France's education minister has said the country is to ban wearing across the nation's schools of abayas -- a simple, loose over-garment dress worn by many women across the Muslim world -- citing a violation of French "secular laws."
"It will no longer be possible to wear an abaya at school," Gabriel Attal told France's TF1 television on Sunday.
Attal said he would give "clear rules at the national level" to school heads ahead of the return to classes nationwide from September 4.
"Secularism means the freedom to emancipate oneself through school," the minister said, describing the abaya as "a religious gesture, aimed at testing the resistance of the republic toward the secular sanctuary that school must constitute."
"You enter a classroom, you must not be able to identify the religion of the students by looking at them," he said.
The ban had been spearheaded by the right and far-right political elite, despite an argument by the left asserting that it would encroach on individuals' religious freedoms and civil liberties.

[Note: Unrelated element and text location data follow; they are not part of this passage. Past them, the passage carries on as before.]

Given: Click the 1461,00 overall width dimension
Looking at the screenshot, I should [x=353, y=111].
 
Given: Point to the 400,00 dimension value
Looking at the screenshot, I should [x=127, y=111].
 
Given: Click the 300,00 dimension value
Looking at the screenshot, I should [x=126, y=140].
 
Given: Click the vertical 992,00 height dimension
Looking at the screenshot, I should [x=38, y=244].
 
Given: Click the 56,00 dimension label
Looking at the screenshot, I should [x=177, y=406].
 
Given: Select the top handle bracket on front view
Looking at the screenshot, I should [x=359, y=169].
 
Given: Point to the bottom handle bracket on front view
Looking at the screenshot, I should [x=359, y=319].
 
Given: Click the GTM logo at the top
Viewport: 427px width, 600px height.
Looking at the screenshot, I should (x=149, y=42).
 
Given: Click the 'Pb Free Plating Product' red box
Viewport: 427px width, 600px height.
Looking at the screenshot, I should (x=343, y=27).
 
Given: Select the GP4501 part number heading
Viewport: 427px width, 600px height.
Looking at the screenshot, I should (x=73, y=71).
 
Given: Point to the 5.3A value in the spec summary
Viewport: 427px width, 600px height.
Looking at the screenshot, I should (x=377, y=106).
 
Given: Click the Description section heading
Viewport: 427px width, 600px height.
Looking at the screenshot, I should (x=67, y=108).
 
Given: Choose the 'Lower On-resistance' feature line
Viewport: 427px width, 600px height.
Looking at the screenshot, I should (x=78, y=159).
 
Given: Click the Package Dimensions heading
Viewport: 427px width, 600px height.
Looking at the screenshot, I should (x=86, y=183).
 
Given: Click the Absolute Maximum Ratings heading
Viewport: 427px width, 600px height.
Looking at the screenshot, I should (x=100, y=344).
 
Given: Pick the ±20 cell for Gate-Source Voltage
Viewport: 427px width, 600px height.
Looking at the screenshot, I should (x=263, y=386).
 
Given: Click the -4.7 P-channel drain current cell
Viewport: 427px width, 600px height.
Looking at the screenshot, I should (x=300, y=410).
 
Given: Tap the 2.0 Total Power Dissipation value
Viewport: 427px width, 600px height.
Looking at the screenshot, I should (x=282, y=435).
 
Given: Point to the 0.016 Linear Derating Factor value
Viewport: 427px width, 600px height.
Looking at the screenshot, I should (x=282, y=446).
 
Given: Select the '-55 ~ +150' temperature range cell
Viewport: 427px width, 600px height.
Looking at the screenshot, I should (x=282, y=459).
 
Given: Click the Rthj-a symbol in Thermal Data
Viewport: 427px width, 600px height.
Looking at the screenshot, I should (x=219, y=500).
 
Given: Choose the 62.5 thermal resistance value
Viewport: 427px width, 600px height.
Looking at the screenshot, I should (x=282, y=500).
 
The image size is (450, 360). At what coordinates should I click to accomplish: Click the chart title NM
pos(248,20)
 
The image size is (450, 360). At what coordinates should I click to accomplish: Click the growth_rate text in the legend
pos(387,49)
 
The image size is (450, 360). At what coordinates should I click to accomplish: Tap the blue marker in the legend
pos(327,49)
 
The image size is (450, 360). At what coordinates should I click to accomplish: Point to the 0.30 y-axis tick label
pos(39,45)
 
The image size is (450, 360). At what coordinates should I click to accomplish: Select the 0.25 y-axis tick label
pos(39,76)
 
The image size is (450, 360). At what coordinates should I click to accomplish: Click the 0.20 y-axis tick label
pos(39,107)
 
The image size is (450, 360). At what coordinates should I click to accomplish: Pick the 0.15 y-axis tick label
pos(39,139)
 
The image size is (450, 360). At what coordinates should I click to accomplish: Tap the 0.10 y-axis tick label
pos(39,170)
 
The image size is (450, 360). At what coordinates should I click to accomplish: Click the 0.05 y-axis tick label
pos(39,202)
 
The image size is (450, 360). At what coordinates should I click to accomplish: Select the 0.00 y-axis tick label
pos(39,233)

Clementine Autain of the left-wing opposition France Unbowed party denounced what she described as the "policing of clothing."
Attal's announcement was "unconstitutional" and against the founding principles of France's secular values, and a sign of the government's "obsessive rejection of Muslims," she argued.
The French Council of Muslim Faith (CFCM), a national body encompassing many Muslim associations, has also said items of clothing alone were not "a religious sign."
Under France’s laws on laïcité (secularism), it is already forbidden to wear the Islamic headscarf in government buildings, including schools.
Public officials such as teachers, firefighters, or police officers are also banned from wearing the hijab while they are at work.